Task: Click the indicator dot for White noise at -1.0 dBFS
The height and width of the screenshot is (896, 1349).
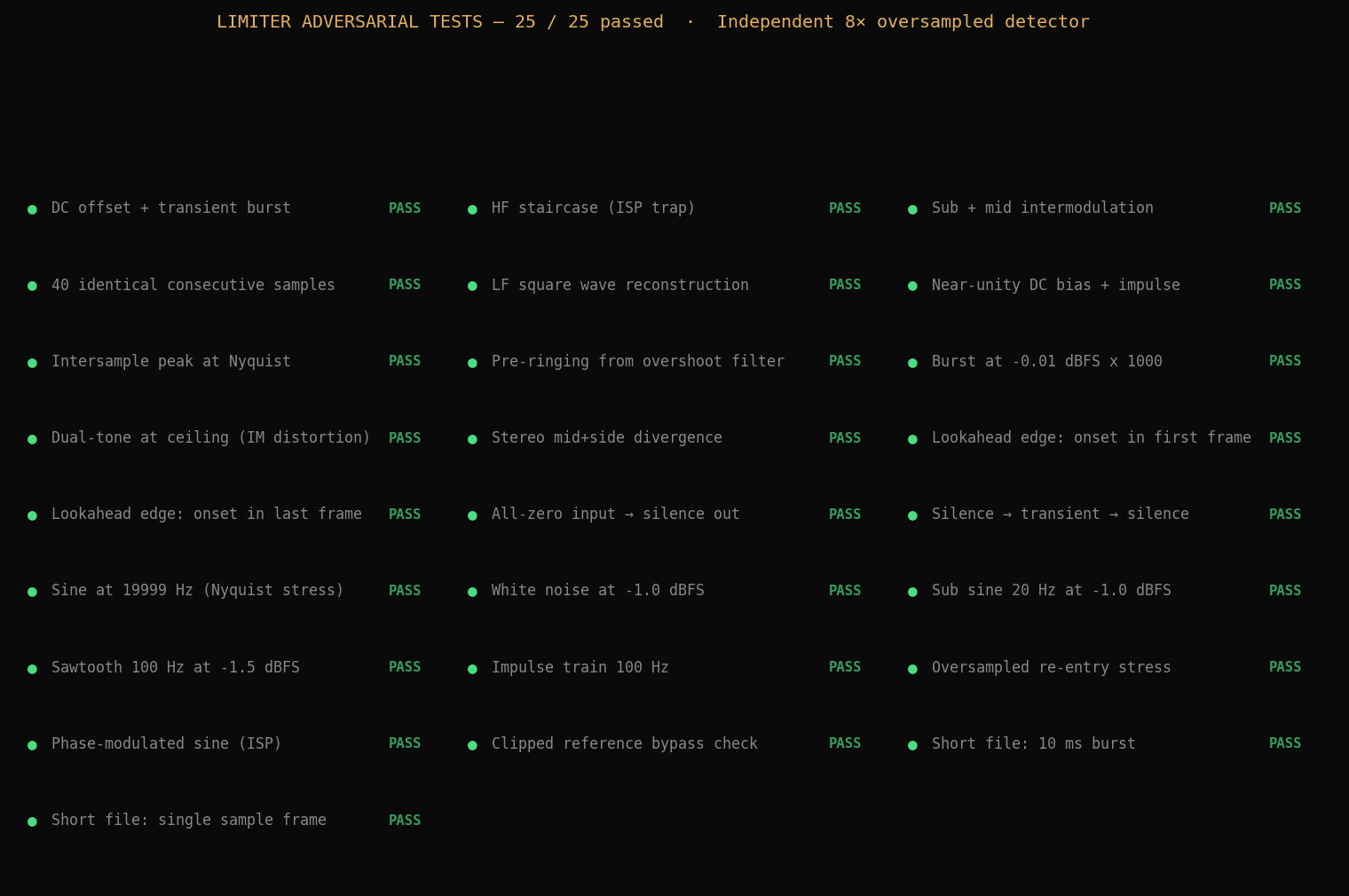Action: pyautogui.click(x=472, y=591)
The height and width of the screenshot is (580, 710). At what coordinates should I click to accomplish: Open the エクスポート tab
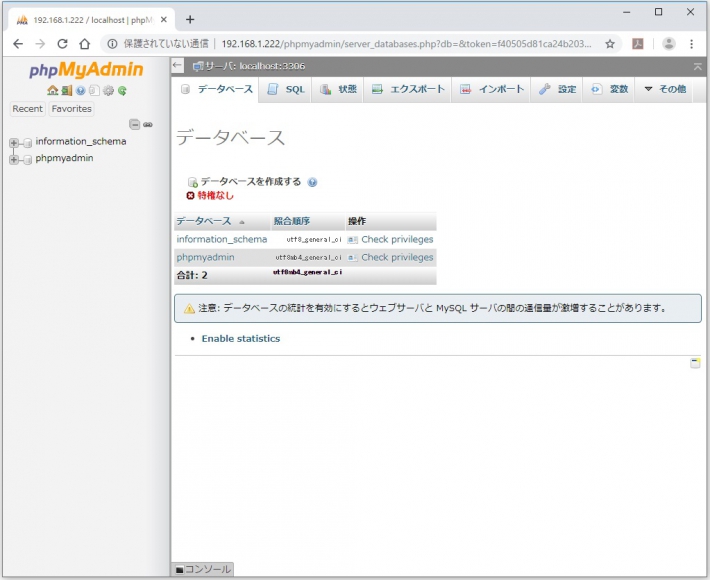408,89
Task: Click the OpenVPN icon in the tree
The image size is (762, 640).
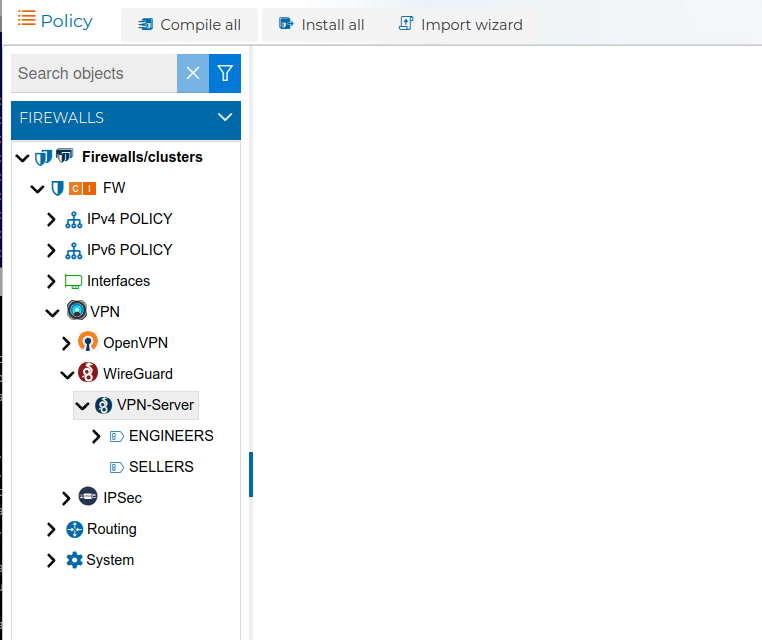Action: [x=88, y=343]
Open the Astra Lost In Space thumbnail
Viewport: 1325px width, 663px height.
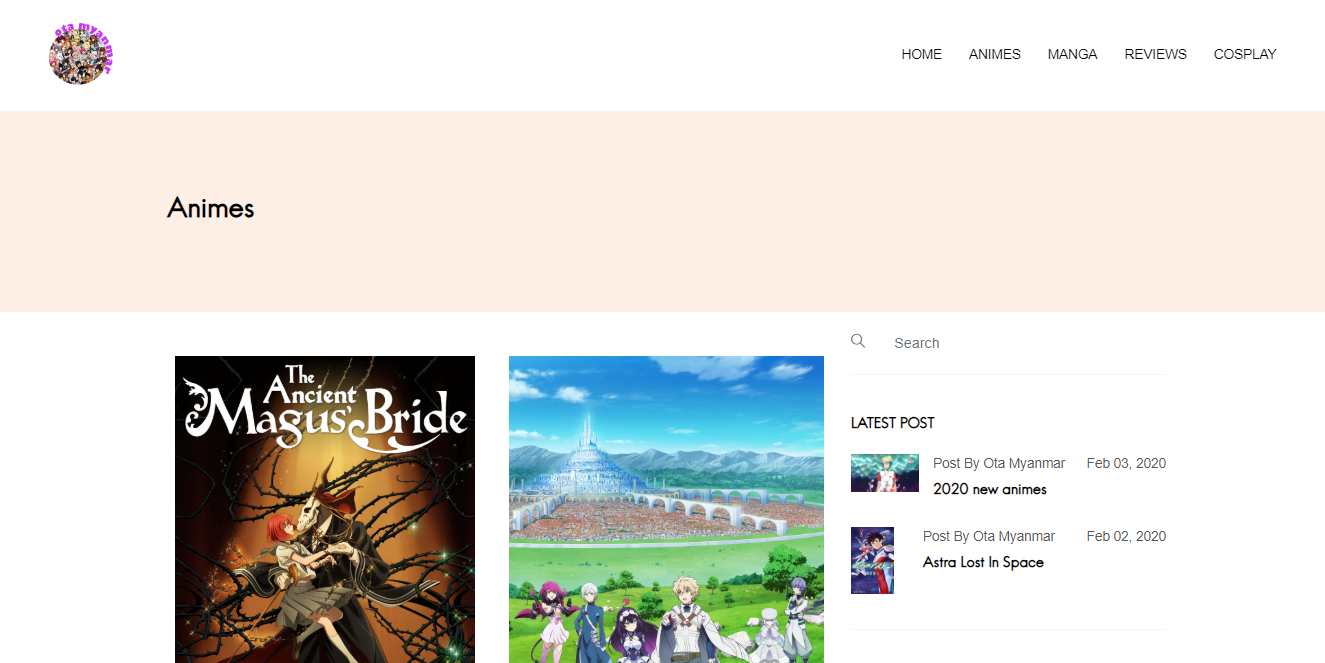(872, 560)
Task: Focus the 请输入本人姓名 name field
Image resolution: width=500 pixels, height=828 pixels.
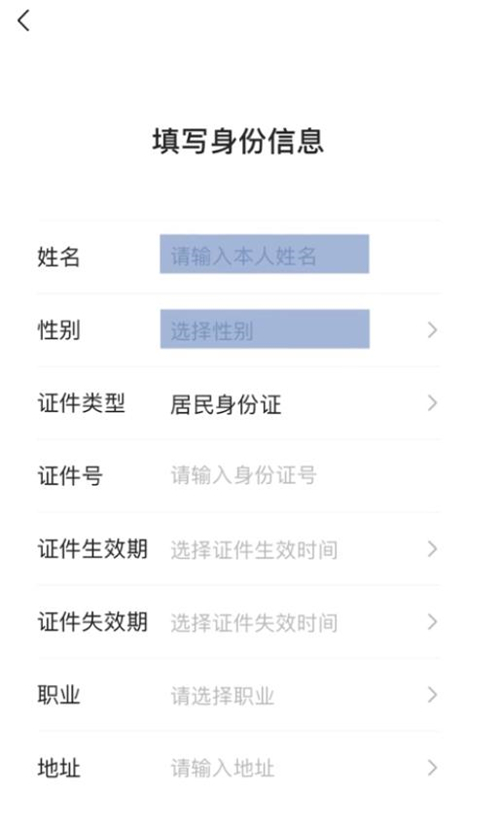Action: pyautogui.click(x=265, y=255)
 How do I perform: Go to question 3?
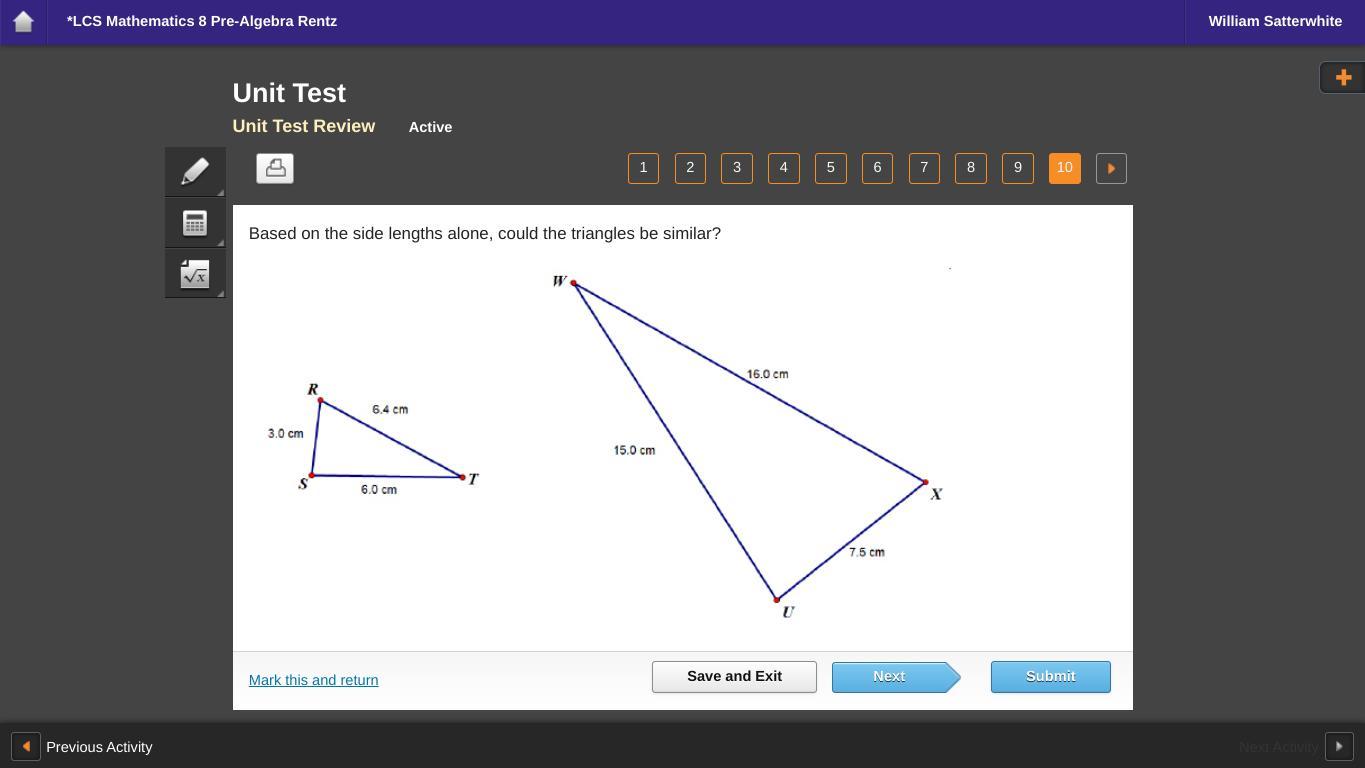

▶ Problem requirements
Quote the material in full and exactly; do not carry over its pictures.

▶ Output
Task: Click the indicator dot for White noise at -1.0 dBFS
The height and width of the screenshot is (896, 1349).
Action: pyautogui.click(x=472, y=591)
The height and width of the screenshot is (580, 710). At what coordinates should I click to accomplish: Open the エクスポート tab
408,89
Task: Click the OpenVPN icon in the tree
The image size is (762, 640).
Action: [x=88, y=343]
Open the Astra Lost In Space thumbnail
Viewport: 1325px width, 663px height.
(872, 560)
Task: Focus the 请输入本人姓名 name field
Image resolution: width=500 pixels, height=828 pixels.
Action: pyautogui.click(x=265, y=255)
 How do I perform: Go to question 3?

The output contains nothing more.